Un viejo profesor de la facultad de Ciencias de la Información de la Universidad de Sevilla bromeaba hace 20 años en sus clases de Historia con que el valor de la democracia frente a la dictadura comunista durante las décadas de la Guerra Fría consistía en disponer de más sabores de yogures en el lineal del supermercado. Lamentablemente, tenía razón. Los poderes económicos nos han despojado de nuestra condición de ciudadanos en el primer mundo para someternos como consumidores. De manera que nos sentimos libres cuando caminamos sobre la mullida moqueta de un centro comercial, pagamos con la tarjeta y volvemos a casa cargados de cosas que no necesitamos.
El colapso provocado por la pandemia del Covid ha mostrado la vulnerabilidad de un sistema global de producción, transporte y consumo orientado al crecimiento constante, que debe estar permanentemente en funcionamiento. Lo peor es el coste de frenar una maquinaria que ni tan siquiera nos hace felices. El consumo de opiáceos se ha disparado en el primer mundo porque lo que uno busca no suele estar allá donde nos han dicho que busquemos: ni en el menú de Netflix, ni en la pantalla del móvil. Como apuntaba en los ochenta Tierno Galván, tener frigorífico y coche no es suficiente.

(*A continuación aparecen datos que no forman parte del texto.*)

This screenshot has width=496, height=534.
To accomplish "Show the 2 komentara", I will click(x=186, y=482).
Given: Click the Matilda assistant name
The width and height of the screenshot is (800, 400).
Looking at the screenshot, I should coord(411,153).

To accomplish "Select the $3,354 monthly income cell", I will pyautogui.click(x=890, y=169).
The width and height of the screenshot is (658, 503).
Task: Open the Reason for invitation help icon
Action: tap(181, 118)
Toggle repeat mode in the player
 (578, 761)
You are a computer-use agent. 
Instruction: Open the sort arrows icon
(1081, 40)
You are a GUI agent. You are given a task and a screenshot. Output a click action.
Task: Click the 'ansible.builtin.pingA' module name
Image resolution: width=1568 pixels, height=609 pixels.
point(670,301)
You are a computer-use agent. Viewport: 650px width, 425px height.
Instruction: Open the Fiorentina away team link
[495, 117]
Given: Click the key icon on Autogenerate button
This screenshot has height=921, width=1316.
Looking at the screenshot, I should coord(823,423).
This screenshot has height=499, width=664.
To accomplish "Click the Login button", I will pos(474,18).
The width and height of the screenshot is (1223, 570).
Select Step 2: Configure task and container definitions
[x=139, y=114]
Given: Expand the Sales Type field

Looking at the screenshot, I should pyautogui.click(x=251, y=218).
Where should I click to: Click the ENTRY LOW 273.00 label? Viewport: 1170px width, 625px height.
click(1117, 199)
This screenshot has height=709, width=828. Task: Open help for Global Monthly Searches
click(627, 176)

La factura medioambiental es, por otro lado, inasumible. El Club de Roma advirtió de los límites del crecimiento en 1972 y sus pronósticos no difieren mucho de lo que sufrimos actualmente. Desde el año 1990 estamos viviendo por encima de la capacidad de carga del planeta. Y el cambio climático es una realidad que está provocando ya auténticas calamidades, mientras los líderes mundiales son incapaces de llegar a acuerdos.
Ante esta coyuntura, el decrecimiento es la única opción. No se trata únicamente de consumir menos, sino de transformar el paradigma económico, social y moral. Como planteaba el profesor de Sociología y Antropología social de la Universidad de Valencia Ernest García, profesor hace década y media, es preciso sustituir la economía de escala, competitividad y urgencia por la escala reducida, eficiencia, cooperación, durabilidad en el marco de la democracia para evitar la aparición de totalitarismos aprovechando la catarsis.
Es el momento de abordar seriamente la responsabilidad social de las grandes corporaciones y establecer límites a las empresas tecnológicas, estudiar la viabilidad de una renta universal, debatir sobre las tendencias laborales y comprometerse con la lucha contra el cambio climático, calcular el coste de todo ello y dividir la factura entre las administraciones públicas y los poderes económicos. Los ciudadanos también deben conocer el precio desorbitado que pagamos todos cada vez que consultamos Google o envímos un email, recibimos un paquete de Amazon o estrenamoz teléfono móvil. No corren buenos tiempos para las revoluciones, pero no hay alternativa.